**SELECTED TEXT**
We hear some of the stories behind the statistics. Zara and Aimee, teenagers living with pain, talk about how they cope with the ‘invisible’ illness of pain and rising above the challenges they face in their social lives and school work. Margaret Peacock and Carrie describe their difficulties in getting help from the medical profession.

Issues covered in this programme include: Pain as a condition in its own right, policy, raising awareness, fibromyalgia, GP, society, misconceptions, funding of health services, patient voice, patient experience, waiting time, arthritis, isolation, befriending, volunteering, tendonitis and young people.

Paul Evans: This is Airing Pain, a programme brought to you by Pain Concern, the UK charity providing information and support for those of us living with pain and for healthcare professionals.

I’m Paul Evans, and this edition has been aided with a grant from the Pain Alliance Northern Ireland. Now, the Alliance brings together all those members of, let’s call it ‘the pain family’, together with members of the Northern Ireland Assembly, to raise awareness of the burden of long term pain in Northern Ireland and to press for improvement in services.

Three years ago they held the first Northern Ireland Pain Summit, to raise awareness of the extent of the problem of people living with chronic pain, the cost to the economy and to highlight to those decision makers key opportunities to develop prevention strategies and services for people with chronic pain. You can download edition 35 of Airing Pain to hear what was discussed and decided in 2012 from Pain Concern’s website, which is painconcern.org.uk.

**GIVEN INFORMATION**
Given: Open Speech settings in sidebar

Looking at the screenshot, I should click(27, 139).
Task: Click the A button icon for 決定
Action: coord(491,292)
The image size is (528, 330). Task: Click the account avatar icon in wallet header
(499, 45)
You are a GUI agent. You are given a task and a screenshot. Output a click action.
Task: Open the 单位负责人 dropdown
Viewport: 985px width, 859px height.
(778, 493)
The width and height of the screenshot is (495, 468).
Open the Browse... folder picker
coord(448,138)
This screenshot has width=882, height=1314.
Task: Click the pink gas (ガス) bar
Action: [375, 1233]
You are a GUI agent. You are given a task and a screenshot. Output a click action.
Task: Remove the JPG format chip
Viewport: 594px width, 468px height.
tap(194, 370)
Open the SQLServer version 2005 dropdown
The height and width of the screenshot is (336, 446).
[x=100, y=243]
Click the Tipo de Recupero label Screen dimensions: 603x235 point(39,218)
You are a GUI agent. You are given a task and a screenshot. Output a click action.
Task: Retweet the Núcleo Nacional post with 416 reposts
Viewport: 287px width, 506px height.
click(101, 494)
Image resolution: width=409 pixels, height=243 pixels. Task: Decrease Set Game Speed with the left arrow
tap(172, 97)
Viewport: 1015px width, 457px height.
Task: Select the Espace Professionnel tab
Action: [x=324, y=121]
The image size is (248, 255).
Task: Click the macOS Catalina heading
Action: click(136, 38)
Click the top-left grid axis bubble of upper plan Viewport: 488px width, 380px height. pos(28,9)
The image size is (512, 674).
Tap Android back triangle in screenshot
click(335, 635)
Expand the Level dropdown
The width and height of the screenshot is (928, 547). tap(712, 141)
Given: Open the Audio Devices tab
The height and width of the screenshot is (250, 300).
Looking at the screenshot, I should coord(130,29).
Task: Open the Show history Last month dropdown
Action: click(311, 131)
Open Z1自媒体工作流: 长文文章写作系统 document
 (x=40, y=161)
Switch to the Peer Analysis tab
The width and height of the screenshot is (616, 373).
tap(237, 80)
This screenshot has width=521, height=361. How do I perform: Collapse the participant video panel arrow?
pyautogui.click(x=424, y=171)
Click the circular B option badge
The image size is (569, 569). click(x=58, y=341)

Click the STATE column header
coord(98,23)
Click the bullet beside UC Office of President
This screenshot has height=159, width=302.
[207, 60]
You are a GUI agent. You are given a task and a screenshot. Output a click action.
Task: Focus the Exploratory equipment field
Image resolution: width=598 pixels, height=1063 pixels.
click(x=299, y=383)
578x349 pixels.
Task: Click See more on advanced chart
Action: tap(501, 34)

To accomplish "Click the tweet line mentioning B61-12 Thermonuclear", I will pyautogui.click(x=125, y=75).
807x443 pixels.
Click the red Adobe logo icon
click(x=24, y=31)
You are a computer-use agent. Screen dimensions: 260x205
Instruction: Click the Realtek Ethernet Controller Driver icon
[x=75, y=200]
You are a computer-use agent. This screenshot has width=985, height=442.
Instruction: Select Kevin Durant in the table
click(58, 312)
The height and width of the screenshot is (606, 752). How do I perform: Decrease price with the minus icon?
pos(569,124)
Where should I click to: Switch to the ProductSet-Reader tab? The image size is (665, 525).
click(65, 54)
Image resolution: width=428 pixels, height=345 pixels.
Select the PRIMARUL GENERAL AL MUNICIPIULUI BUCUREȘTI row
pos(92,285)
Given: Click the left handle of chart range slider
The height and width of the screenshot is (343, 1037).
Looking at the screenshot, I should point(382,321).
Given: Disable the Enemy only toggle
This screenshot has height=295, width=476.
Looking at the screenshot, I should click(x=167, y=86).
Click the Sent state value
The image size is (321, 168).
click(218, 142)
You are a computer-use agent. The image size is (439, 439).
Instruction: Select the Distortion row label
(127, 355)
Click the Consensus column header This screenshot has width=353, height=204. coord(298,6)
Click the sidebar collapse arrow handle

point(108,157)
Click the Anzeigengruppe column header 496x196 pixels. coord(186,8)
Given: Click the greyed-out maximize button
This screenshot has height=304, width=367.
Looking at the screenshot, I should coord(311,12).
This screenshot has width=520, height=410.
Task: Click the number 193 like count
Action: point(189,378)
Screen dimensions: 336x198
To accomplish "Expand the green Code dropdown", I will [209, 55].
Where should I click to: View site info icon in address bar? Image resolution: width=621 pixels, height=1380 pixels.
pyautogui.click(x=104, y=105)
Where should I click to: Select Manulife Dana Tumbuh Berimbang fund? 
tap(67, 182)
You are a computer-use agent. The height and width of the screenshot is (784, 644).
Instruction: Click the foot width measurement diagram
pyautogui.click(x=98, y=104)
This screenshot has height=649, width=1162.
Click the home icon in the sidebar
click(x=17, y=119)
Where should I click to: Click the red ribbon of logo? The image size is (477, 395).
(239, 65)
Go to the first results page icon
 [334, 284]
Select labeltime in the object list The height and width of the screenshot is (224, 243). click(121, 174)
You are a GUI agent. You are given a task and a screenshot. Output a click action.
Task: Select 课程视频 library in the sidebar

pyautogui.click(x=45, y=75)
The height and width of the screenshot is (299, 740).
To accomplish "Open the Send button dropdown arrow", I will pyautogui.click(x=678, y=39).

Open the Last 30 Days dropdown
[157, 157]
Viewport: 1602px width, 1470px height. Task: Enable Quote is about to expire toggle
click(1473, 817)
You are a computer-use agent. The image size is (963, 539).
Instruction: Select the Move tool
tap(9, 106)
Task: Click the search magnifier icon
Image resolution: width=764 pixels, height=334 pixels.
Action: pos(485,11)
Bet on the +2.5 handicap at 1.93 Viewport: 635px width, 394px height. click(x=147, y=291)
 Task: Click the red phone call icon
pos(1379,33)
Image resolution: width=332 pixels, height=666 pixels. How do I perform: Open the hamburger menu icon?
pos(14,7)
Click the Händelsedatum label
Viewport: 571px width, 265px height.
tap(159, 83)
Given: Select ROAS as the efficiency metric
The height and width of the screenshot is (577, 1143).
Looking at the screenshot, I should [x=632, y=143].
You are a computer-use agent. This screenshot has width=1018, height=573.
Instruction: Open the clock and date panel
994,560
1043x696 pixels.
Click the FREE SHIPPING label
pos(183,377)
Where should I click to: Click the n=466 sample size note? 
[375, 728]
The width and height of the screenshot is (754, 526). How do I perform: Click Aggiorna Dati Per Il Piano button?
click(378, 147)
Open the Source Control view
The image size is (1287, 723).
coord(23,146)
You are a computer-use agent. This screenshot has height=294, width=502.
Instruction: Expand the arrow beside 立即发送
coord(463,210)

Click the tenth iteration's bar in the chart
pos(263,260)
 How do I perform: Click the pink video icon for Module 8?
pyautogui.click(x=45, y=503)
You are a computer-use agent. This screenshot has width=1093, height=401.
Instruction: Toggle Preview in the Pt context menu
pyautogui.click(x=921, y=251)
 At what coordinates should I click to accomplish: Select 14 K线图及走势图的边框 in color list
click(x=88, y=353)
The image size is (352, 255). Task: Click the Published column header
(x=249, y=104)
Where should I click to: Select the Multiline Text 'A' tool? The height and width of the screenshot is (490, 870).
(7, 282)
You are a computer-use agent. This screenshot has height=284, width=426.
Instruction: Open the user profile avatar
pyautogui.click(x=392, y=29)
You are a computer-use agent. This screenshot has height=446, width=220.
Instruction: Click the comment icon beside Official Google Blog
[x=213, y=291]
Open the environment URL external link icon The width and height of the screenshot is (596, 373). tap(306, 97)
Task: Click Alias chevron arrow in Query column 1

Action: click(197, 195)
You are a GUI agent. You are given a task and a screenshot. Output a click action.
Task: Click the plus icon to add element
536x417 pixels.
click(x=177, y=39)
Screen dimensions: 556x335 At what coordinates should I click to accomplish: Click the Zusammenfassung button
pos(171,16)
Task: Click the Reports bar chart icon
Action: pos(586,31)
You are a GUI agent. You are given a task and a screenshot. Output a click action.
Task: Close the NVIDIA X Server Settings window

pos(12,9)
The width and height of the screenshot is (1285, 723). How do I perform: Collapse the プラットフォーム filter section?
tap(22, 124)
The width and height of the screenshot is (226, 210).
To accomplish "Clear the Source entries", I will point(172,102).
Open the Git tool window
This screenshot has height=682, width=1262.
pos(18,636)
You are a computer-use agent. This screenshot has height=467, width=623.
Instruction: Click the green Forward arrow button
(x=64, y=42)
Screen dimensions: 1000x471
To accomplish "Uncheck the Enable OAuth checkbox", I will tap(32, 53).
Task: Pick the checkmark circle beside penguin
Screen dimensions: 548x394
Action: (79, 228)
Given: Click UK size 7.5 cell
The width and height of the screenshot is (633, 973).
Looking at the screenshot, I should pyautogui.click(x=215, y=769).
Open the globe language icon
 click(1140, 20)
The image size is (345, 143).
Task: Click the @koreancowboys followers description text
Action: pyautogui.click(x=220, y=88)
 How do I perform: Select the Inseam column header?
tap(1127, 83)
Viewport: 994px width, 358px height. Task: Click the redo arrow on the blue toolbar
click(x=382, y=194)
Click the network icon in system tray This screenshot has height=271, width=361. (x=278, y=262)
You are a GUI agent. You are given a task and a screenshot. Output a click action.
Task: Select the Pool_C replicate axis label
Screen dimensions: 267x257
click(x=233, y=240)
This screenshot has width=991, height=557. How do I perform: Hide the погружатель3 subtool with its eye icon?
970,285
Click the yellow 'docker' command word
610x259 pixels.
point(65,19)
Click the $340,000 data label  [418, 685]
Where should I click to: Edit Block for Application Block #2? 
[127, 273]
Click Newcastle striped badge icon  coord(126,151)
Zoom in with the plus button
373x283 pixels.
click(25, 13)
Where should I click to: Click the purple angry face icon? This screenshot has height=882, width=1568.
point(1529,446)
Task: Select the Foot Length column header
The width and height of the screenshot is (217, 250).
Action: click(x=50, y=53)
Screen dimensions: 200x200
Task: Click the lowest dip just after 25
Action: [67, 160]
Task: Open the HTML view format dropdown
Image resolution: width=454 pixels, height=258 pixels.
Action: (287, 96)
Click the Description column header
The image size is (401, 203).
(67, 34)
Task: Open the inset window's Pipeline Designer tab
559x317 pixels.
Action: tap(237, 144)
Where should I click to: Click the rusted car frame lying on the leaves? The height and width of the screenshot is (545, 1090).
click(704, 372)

**WHAT THIS TASK INVOLVES**
Print the part of the Airing Pain text above that begins at the words "We hear some" and stops after the words "the medical profession.", copying it word for word.

**SOLUTION**
We hear some of the stories behind the statistics. Zara and Aimee, teenagers living with pain, talk about how they cope with the ‘invisible’ illness of pain and rising above the challenges they face in their social lives and school work. Margaret Peacock and Carrie describe their difficulties in getting help from the medical profession.